§ **Short exercise**: Arrange each line of the listing below as a Markdown table with the columns Row and Line, numbering the rows and skipping blank lines. Leave the pictures out of the table.

§ **Data in this exercise**:
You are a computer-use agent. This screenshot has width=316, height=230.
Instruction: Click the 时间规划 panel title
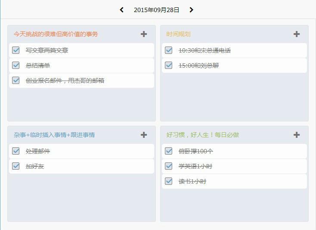click(x=178, y=34)
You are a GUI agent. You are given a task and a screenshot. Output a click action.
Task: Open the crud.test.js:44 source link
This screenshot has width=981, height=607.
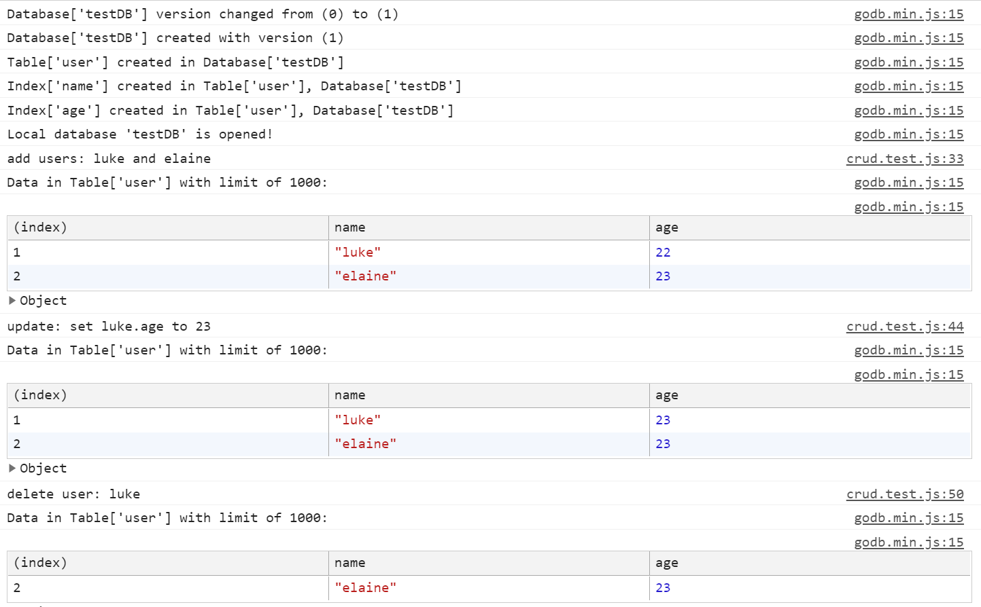(904, 326)
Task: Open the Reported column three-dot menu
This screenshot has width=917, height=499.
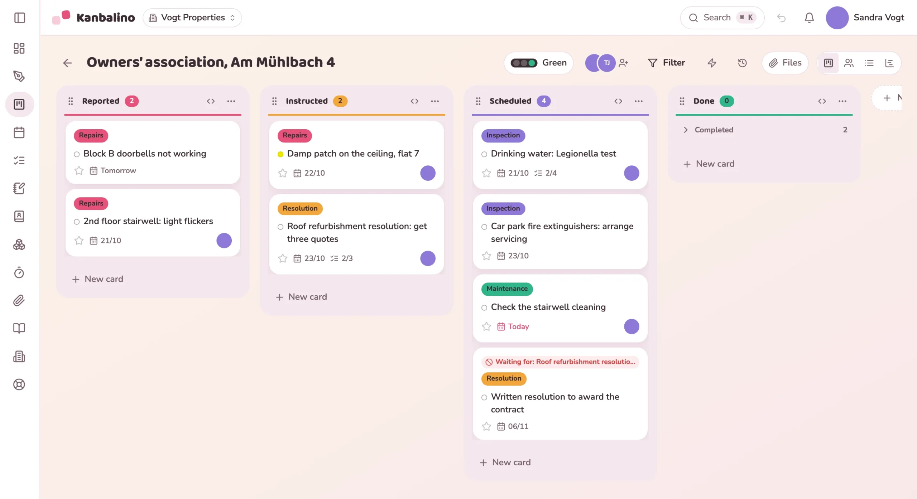Action: pyautogui.click(x=231, y=101)
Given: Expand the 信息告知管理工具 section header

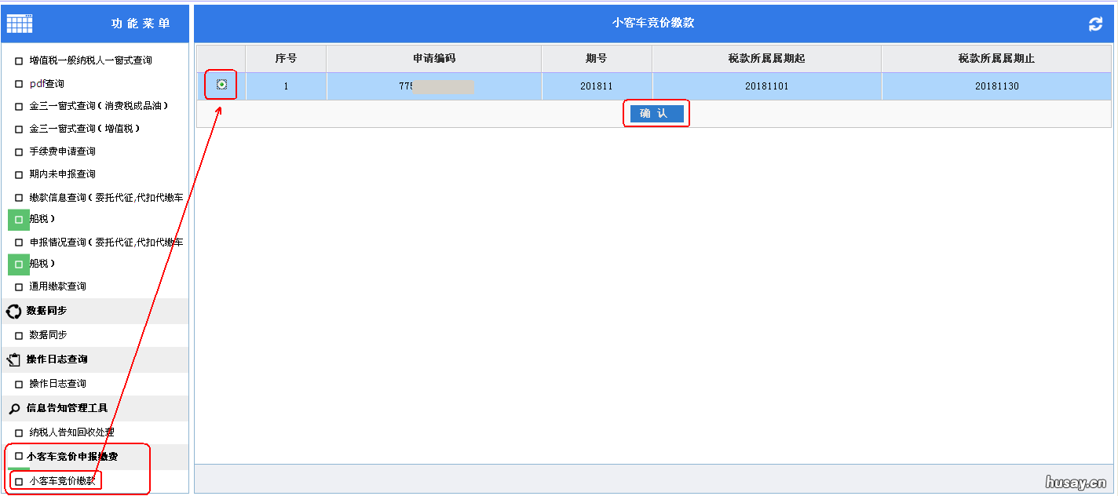Looking at the screenshot, I should [x=71, y=408].
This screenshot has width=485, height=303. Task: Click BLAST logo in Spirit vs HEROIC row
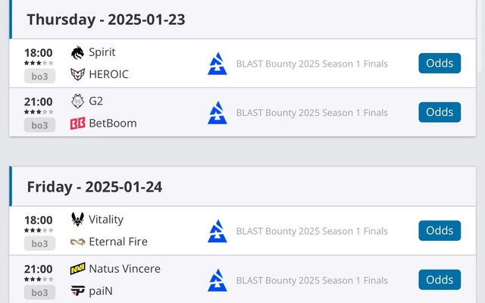coord(217,64)
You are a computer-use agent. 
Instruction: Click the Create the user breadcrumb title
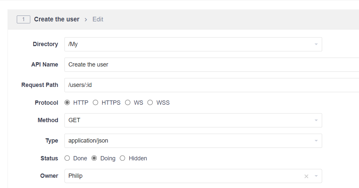click(57, 19)
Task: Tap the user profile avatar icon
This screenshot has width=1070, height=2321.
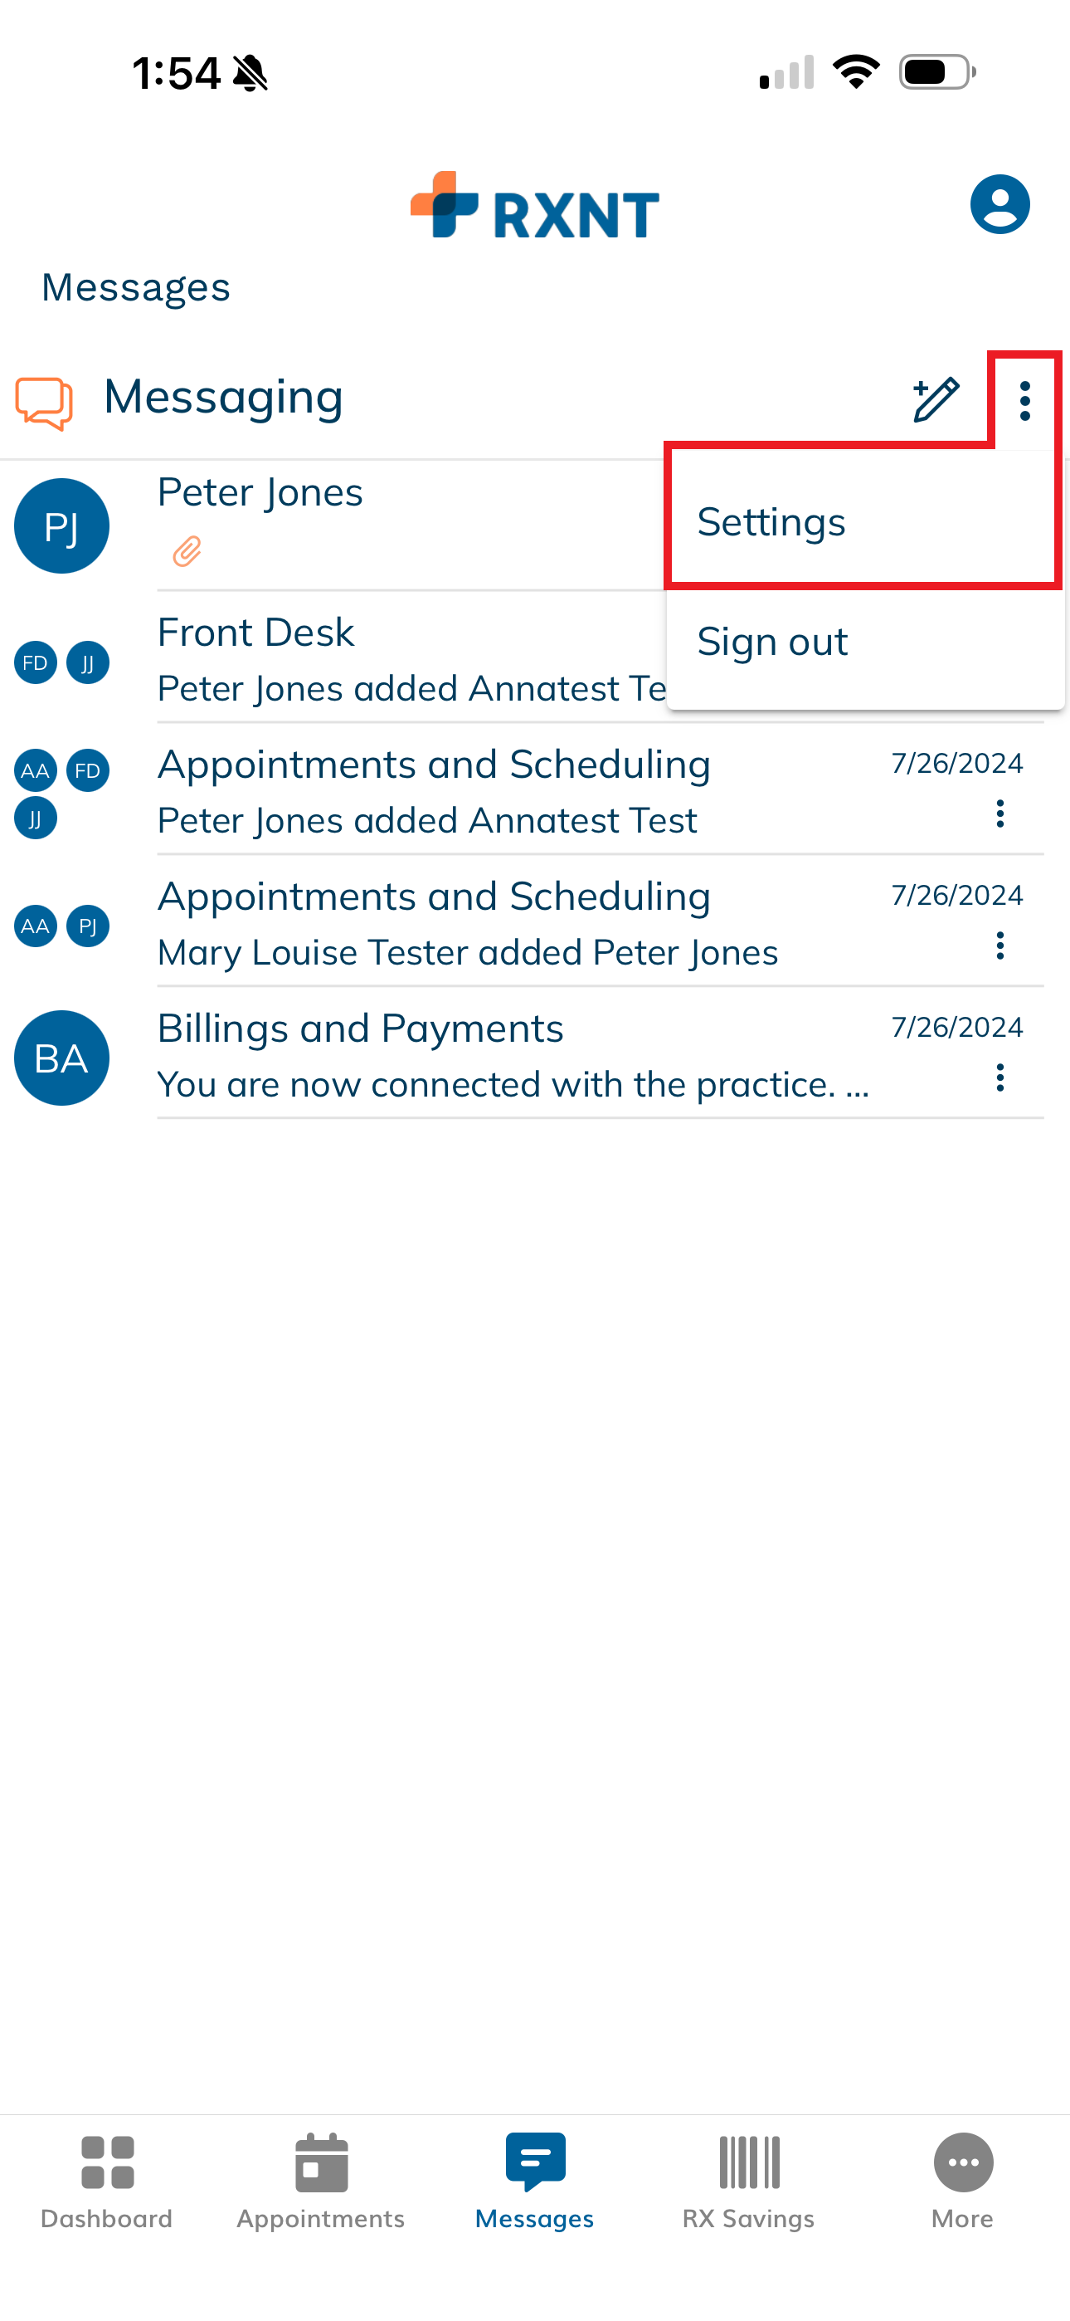Action: click(x=999, y=205)
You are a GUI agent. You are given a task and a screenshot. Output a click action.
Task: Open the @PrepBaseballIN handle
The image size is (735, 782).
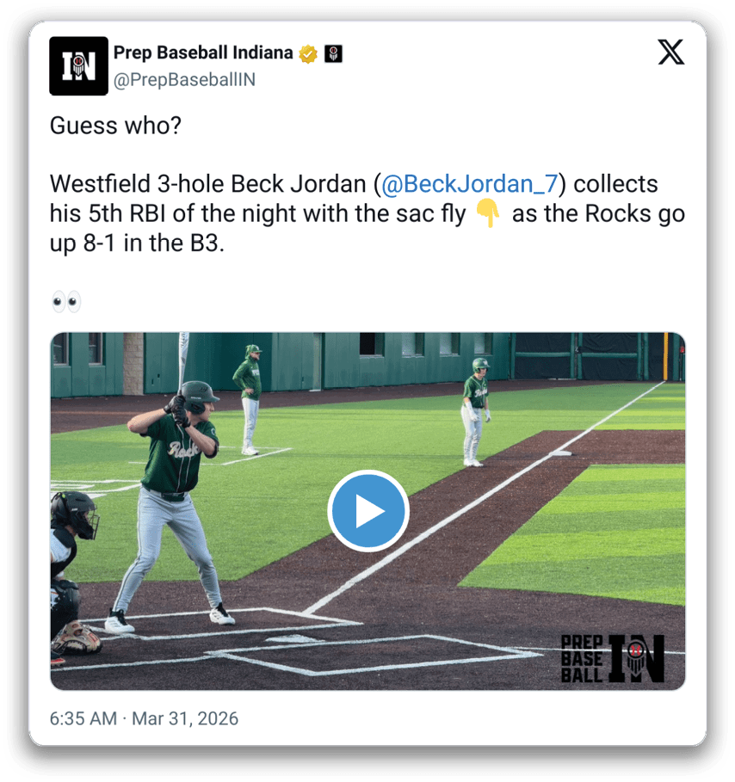[x=185, y=80]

§ **Written reply**:
| Row | Line |
|---|---|
| 1 | You are a computer-use agent. This screenshot has width=316, height=230. |
| 2 | Instruction: Click the 时间规划 panel title |
| 3 | click(x=178, y=34) |
| 4 | You are a GUI agent. You are given a task and a screenshot. Output a click action. |
| 5 | Task: Open the crud.test.js:44 source link |
| 6 | This screenshot has width=981, height=607. |
| 7 | (904, 326) |
| 8 | Task: Open the Reported column three-dot menu |
| 9 | This screenshot has width=917, height=499. |
| 10 | Action: pyautogui.click(x=231, y=101) |
| 11 | Given: Expand the 信息告知管理工具 section header |
| 12 | Looking at the screenshot, I should [x=71, y=408]. |
| 13 | This screenshot has width=485, height=303. Task: Click BLAST logo in Spirit vs HEROIC row |
| 14 | coord(217,64) |
| 15 | You are a computer-use agent.  |
| 16 | Instruction: Click the Create the user breadcrumb title |
| 17 | click(57, 19) |
| 18 | Task: Tap the user profile avatar icon |
| 19 | This screenshot has width=1070, height=2321. |
| 20 | Action: click(x=999, y=205) |
| 21 | You are a GUI agent. You are given a task and a screenshot. Output a click action. |
| 22 | Task: Open the @PrepBaseballIN handle |
| 23 | The image size is (735, 782). |
| 24 | [x=185, y=80] |